Our outings started to become less frequent. The constant visualizations of horrible things happening to my little boy were enough to keep me housebound — isolated from the outside world, trapped inside my head. The family became concerned with my lack of socialization, worried I was losing the plot, and the tiredness must certainly be to blame. The mom friends I had made stopped trying. Offers for play-dates and coffee meets ceased. I had become so withdrawn and anxious, the people around me had given up, assuming I just wasn’t interested.

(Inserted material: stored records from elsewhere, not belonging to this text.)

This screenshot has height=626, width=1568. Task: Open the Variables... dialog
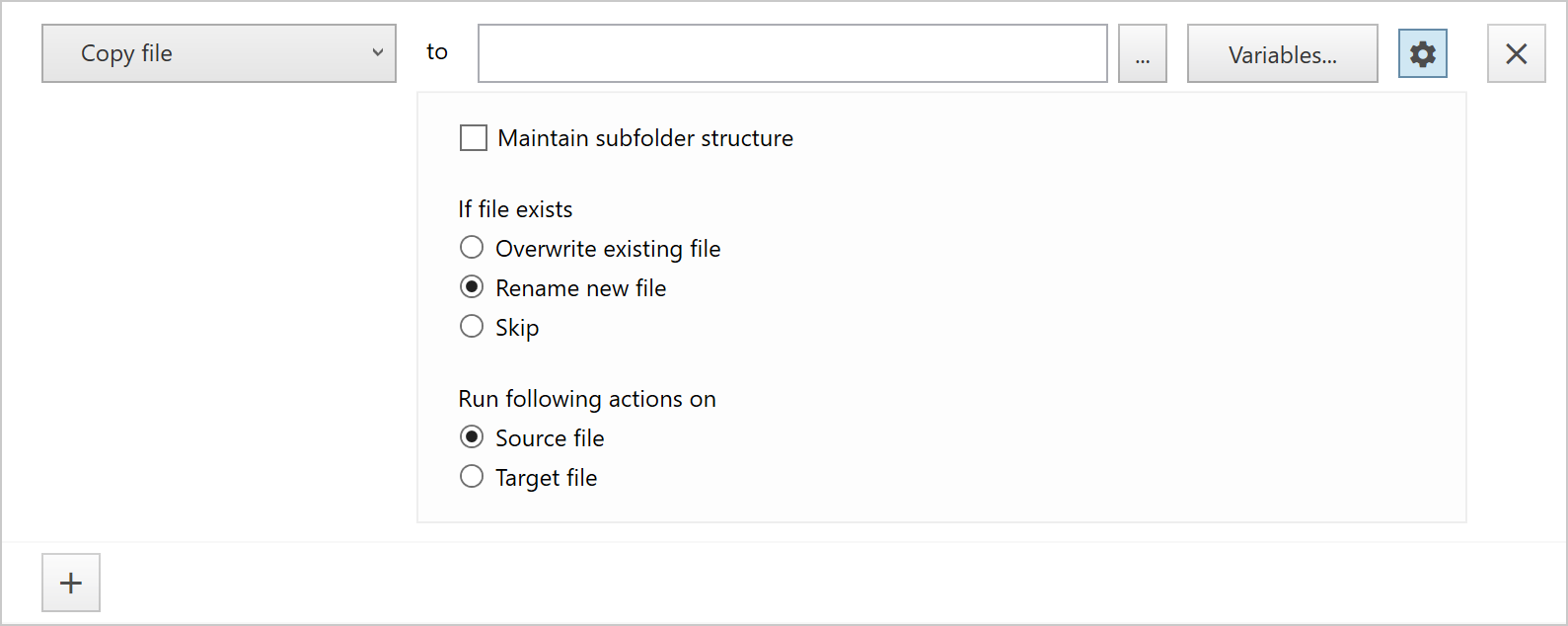coord(1282,53)
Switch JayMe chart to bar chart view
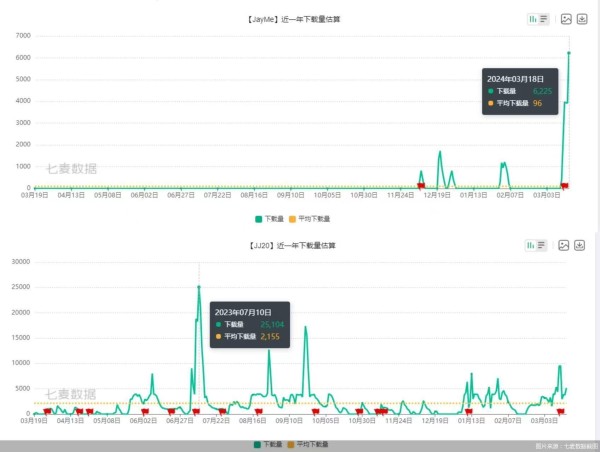This screenshot has height=452, width=600. point(533,19)
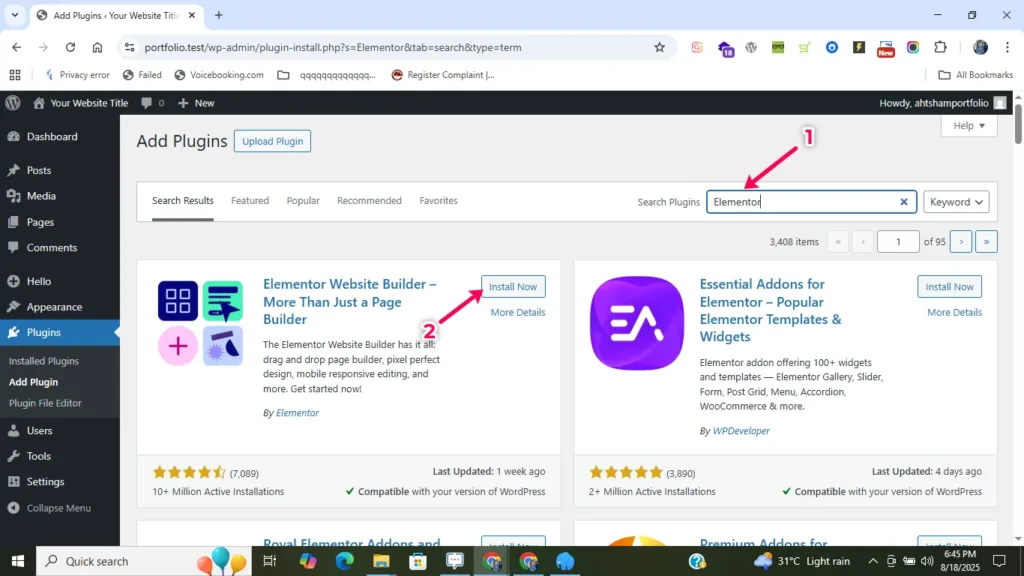Screen dimensions: 1024x576
Task: Click the Upload Plugin button
Action: coord(272,141)

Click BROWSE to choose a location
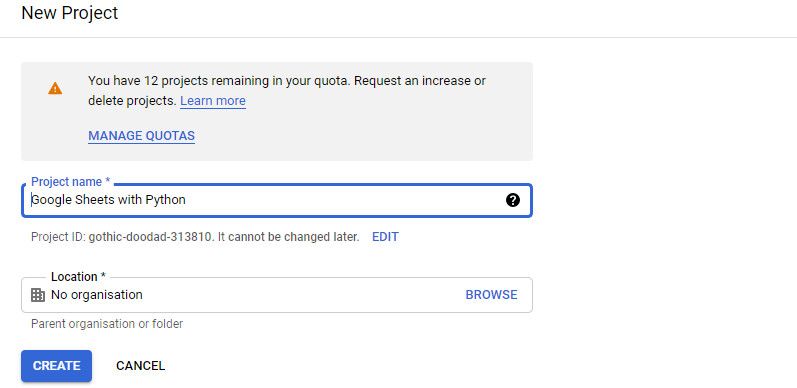pyautogui.click(x=492, y=295)
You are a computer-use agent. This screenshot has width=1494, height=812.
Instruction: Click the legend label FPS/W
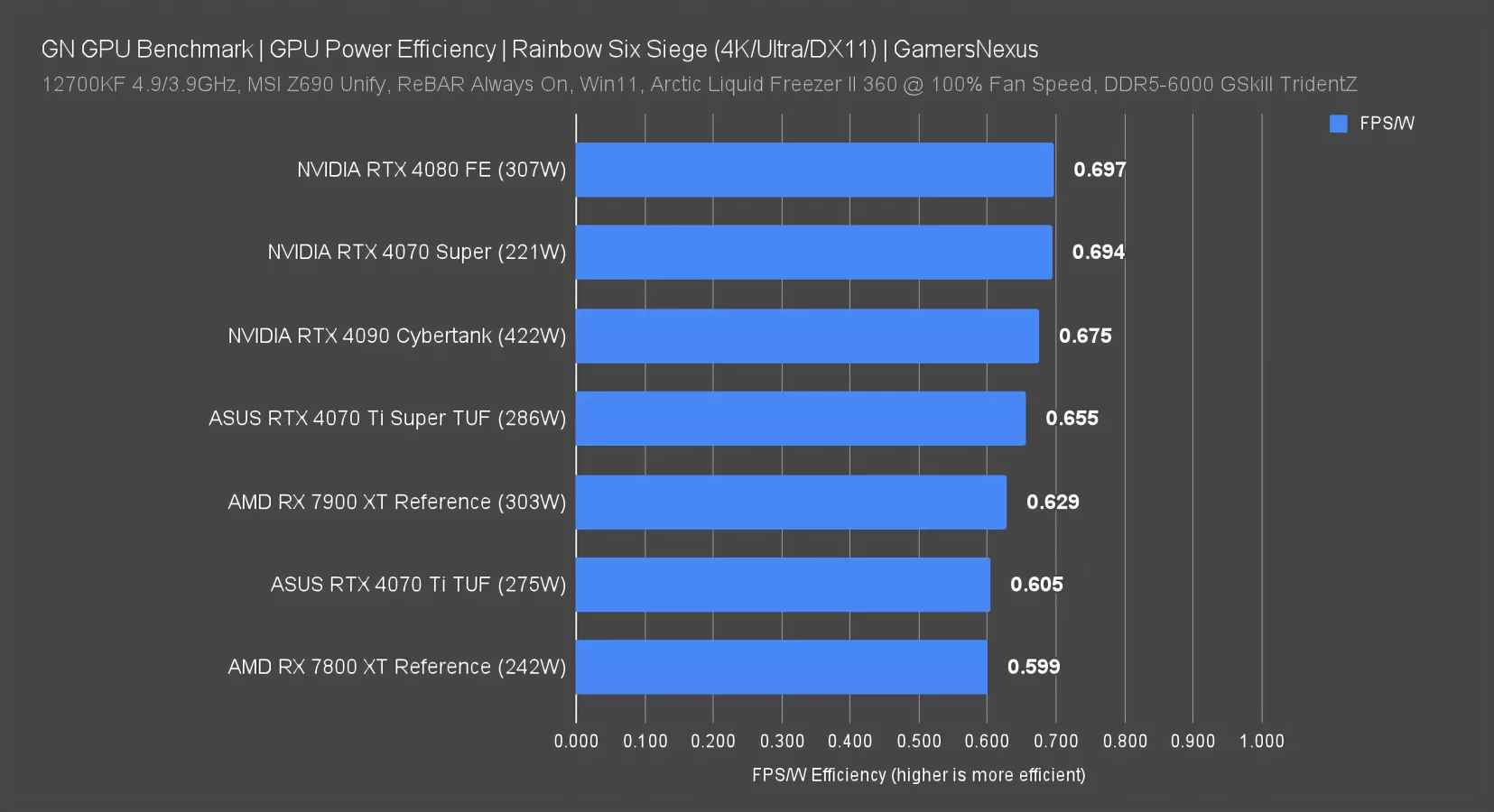(1385, 123)

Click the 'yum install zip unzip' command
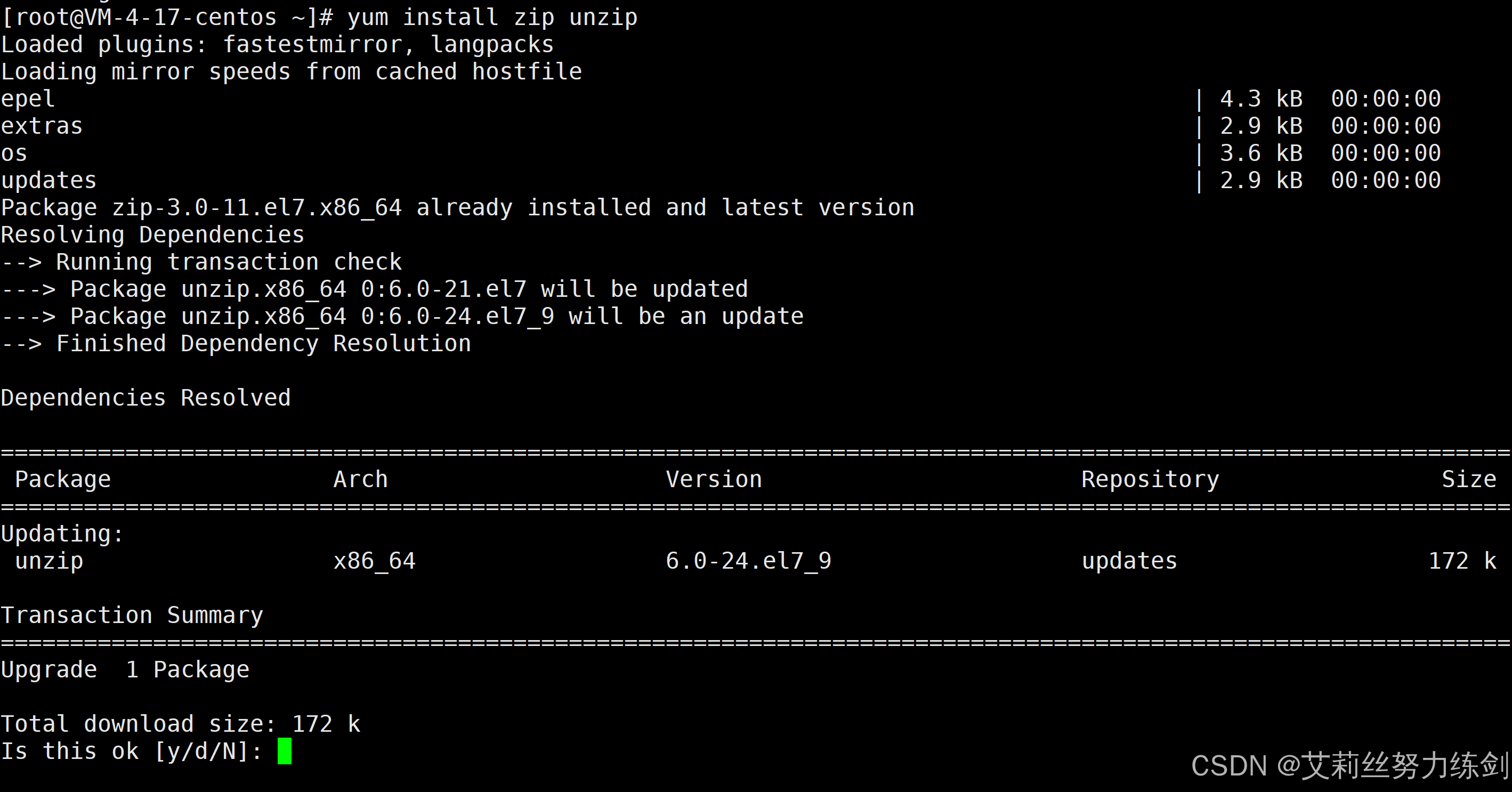pyautogui.click(x=492, y=18)
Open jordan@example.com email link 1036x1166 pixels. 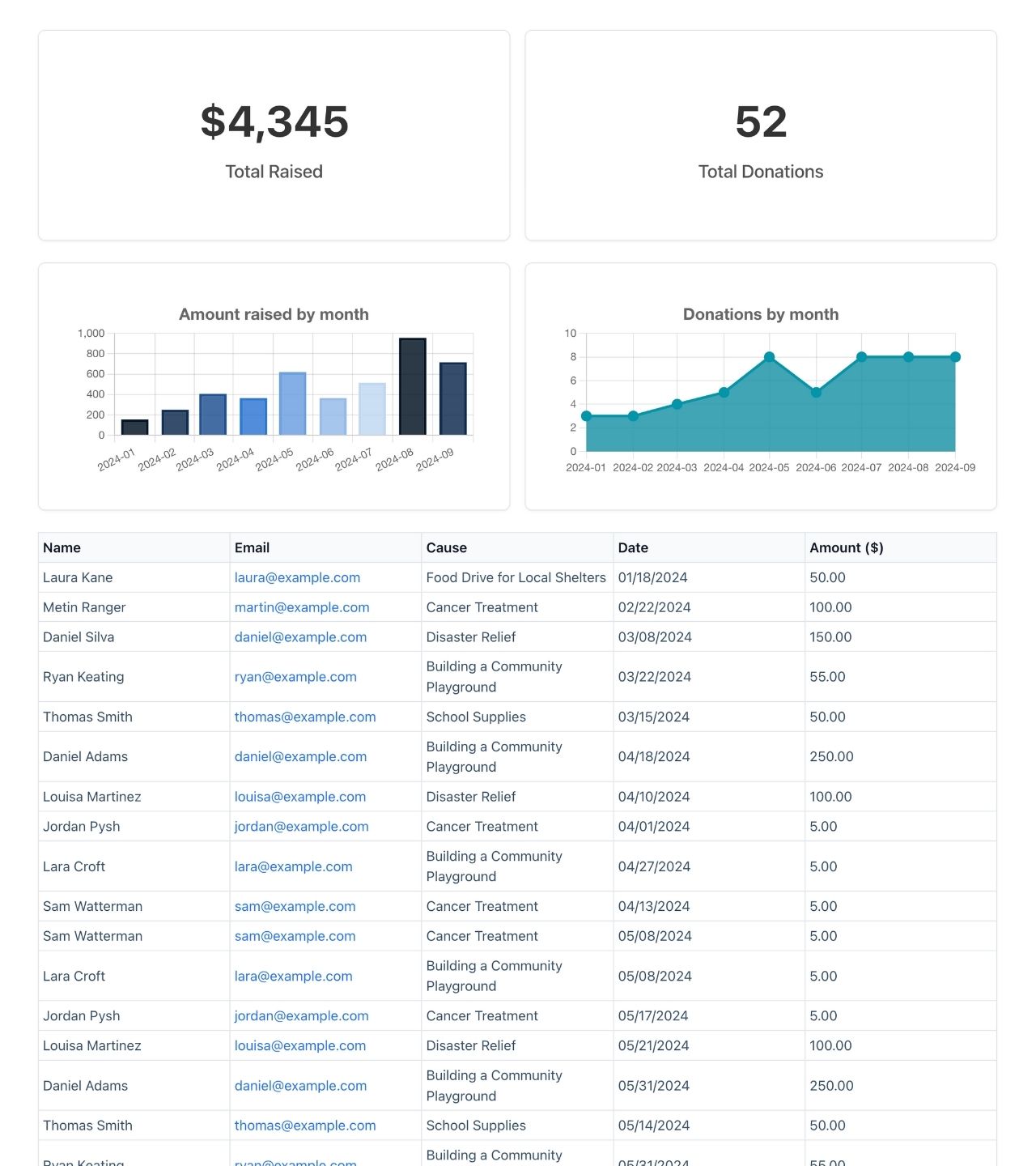[x=301, y=826]
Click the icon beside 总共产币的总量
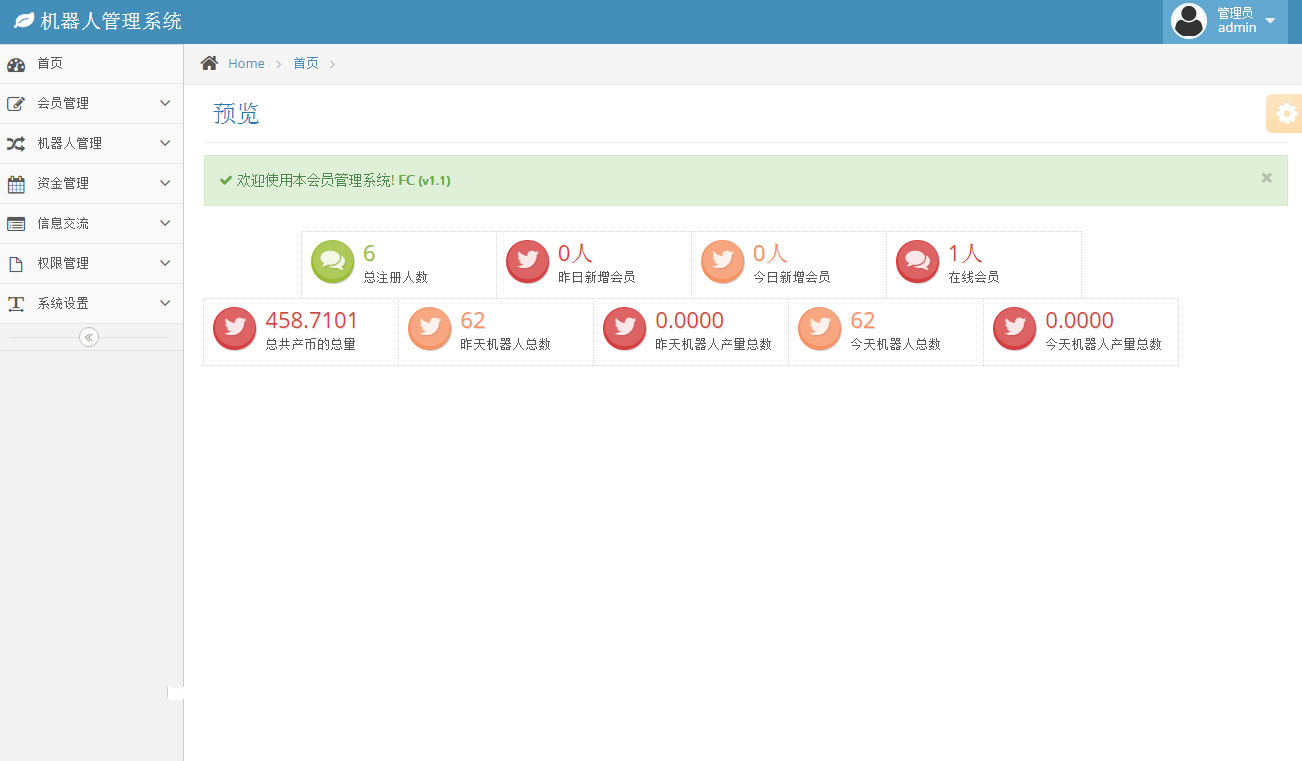Image resolution: width=1302 pixels, height=761 pixels. coord(234,329)
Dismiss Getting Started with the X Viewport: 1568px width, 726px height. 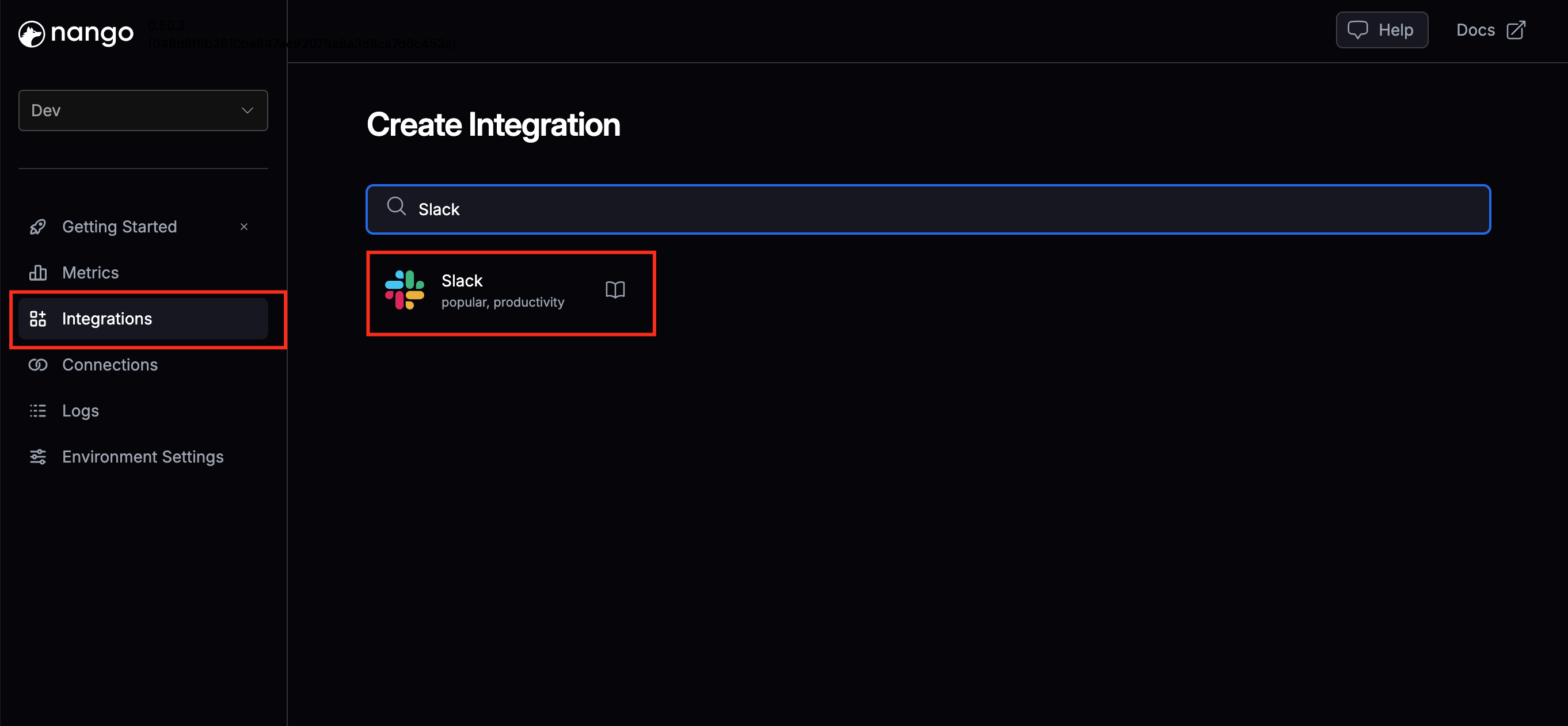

I never spoke of my internal battle. I assumed it was normal to feel this fiercely protective of my baby, and I shunned anybody who suggested I wasn’t okay. As my little man grew, so did my anxiety, but it evolved and morphed into different forms. I became the mother who hovered beneath the play equipment, in case of an accident; the mother who fed pureed food until my baby was almost 1, in fear he would choke; the mother who never let another soul care for my baby, even though I so desperately needed a break.
Years later, I was blessed with a second son, once again reverting back to the newborn fog and sleepless nights. I was so overwhelmed and exhausted all over again. The anxiety rolled back in like a dark fog, and consumed me as it had done before. But this time I was prepared, I knew the signs. I began to wake as I had before — filled with terror and fretting for my new baby, my head still filled with terrifying thoughts — but instead of shutting down, I spoke up.
I confided in my husband, I vented to my friends, and I released the feelings I had kept locked away in my head because I was scared of the judgment I would receive. I took a leap and scheduled time with a counselor. I poured out my feelings, my fears, and I cried. Oh, how I cried. She allowed me the safe space to unload the anxiety, and gave me the tools to help process what I was dealing with and begin to move forward and heal.
Until I spoke up about my struggles, I was unaware I was experiencing postpartum anxiety. I had no idea why I was suffering. It wasn’t a subject freely spoken about at mother’s group, or online. The topic felt almost taboo. Yet once I began to open up and share my experience, I discovered so many people close to me had been through the same thing. It felt comforting to know I was not alone in feeling this way, I could reach out to my peers and not feel judged, but be supported through one of the hardest challenges motherhood has thrown my way.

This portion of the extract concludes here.